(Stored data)
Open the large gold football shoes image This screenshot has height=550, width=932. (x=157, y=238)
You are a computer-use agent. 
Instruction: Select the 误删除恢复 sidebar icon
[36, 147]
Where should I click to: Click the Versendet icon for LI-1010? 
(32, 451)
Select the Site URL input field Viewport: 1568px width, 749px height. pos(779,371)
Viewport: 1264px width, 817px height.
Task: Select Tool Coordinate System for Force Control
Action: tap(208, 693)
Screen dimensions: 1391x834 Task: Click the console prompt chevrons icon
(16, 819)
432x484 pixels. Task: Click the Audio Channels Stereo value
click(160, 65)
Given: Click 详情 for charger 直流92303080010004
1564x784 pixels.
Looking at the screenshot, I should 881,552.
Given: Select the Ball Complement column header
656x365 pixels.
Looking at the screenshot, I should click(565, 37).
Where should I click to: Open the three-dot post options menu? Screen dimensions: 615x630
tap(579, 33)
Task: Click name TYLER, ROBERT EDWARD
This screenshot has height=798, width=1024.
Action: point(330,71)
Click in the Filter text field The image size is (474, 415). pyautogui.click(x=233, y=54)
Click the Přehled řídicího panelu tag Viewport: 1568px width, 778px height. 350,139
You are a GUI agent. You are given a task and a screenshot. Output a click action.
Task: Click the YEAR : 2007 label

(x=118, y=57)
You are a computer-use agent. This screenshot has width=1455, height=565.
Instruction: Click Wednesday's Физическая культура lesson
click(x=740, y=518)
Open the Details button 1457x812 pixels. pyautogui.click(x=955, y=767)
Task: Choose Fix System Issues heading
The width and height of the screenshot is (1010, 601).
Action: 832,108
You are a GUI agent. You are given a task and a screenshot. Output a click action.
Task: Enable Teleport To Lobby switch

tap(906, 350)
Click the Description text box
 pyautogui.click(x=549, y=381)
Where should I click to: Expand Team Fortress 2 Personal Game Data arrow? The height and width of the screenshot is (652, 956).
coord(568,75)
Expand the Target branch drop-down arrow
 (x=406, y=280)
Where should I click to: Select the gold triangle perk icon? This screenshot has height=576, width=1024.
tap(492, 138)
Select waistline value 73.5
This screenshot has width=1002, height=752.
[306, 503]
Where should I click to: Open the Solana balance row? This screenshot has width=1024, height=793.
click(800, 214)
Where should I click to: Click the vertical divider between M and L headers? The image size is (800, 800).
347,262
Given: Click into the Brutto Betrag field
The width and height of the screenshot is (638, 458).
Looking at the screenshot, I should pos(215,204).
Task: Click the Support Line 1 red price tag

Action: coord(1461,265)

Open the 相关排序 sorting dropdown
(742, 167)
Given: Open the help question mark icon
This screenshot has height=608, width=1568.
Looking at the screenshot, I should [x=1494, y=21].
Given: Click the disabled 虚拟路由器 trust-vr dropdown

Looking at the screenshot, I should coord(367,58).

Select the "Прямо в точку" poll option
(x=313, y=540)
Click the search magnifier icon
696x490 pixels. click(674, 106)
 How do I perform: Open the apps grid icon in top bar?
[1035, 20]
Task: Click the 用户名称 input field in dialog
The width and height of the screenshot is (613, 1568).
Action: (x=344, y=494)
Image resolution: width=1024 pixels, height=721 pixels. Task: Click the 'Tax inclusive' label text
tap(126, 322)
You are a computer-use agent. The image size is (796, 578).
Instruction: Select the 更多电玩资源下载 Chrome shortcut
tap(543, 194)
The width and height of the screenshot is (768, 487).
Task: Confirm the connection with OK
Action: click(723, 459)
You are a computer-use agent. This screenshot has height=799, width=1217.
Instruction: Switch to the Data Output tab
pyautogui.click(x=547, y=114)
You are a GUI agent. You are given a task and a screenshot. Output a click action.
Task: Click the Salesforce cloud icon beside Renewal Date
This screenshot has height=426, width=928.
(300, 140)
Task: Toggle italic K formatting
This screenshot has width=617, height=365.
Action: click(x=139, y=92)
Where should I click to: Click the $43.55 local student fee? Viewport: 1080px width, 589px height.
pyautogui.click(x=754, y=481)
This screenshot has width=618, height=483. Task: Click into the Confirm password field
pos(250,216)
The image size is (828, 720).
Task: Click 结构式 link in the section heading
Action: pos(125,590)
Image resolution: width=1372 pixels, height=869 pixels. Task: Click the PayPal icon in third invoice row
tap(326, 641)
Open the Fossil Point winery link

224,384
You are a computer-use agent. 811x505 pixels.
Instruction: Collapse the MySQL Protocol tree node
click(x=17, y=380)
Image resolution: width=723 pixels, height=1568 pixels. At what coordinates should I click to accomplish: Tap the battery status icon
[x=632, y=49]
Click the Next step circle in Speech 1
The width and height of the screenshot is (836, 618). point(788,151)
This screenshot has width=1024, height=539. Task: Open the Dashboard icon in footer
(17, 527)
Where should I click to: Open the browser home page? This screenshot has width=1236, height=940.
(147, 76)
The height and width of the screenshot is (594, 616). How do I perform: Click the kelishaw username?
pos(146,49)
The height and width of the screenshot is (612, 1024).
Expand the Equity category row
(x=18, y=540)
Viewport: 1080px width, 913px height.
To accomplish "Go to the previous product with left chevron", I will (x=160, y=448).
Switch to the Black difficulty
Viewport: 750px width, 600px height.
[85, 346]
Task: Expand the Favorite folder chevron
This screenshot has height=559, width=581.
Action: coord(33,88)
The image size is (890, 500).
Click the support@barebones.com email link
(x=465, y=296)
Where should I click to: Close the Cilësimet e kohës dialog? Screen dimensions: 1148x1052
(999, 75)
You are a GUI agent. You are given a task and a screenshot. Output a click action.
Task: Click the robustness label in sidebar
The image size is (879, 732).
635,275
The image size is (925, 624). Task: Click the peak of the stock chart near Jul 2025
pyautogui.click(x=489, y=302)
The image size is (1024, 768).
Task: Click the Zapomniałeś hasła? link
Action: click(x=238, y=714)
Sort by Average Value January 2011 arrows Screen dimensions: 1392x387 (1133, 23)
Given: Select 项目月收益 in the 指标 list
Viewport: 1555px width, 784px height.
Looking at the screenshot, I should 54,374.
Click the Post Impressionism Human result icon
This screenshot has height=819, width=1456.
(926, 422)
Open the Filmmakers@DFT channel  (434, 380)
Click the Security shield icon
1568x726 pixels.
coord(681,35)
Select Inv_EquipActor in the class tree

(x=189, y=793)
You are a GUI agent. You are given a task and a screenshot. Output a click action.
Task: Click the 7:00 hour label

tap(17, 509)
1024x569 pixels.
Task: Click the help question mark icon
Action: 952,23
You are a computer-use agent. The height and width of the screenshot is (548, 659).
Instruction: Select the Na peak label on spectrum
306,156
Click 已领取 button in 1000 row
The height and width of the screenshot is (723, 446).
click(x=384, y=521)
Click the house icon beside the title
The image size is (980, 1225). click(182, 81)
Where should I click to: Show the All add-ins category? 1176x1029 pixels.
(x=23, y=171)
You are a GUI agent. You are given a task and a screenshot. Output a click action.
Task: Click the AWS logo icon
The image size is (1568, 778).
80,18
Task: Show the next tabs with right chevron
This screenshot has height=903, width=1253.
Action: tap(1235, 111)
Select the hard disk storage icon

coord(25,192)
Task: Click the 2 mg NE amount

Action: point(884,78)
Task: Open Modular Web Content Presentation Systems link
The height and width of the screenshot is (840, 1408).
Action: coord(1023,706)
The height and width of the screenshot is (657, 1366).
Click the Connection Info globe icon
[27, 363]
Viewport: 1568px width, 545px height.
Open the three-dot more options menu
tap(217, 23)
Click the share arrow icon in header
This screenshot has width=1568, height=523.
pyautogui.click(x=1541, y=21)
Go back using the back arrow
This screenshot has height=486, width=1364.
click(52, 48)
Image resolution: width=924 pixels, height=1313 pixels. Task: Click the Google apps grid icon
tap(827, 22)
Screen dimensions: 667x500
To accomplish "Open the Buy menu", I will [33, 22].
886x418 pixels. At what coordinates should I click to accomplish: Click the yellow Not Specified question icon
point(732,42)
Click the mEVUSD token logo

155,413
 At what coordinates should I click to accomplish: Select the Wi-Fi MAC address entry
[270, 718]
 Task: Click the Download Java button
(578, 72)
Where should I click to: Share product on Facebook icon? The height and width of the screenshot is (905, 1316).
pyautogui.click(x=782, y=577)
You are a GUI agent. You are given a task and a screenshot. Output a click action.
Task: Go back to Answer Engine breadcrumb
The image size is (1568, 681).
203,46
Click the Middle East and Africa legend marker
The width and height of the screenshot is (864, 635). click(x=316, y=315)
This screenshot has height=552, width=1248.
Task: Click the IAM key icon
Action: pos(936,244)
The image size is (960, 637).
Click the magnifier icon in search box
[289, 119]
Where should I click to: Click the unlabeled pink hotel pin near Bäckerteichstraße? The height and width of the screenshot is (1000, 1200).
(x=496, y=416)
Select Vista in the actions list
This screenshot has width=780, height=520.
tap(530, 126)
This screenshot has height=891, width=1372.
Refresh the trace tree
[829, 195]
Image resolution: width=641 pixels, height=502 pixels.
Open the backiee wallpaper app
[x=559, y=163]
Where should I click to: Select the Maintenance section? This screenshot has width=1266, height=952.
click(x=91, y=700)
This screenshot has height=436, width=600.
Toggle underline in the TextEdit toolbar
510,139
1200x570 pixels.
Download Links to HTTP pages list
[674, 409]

◆ What you will do ◆
Only the number is needed. Say how many lines of the entries contain "computer".

◆ Written reply ◆
6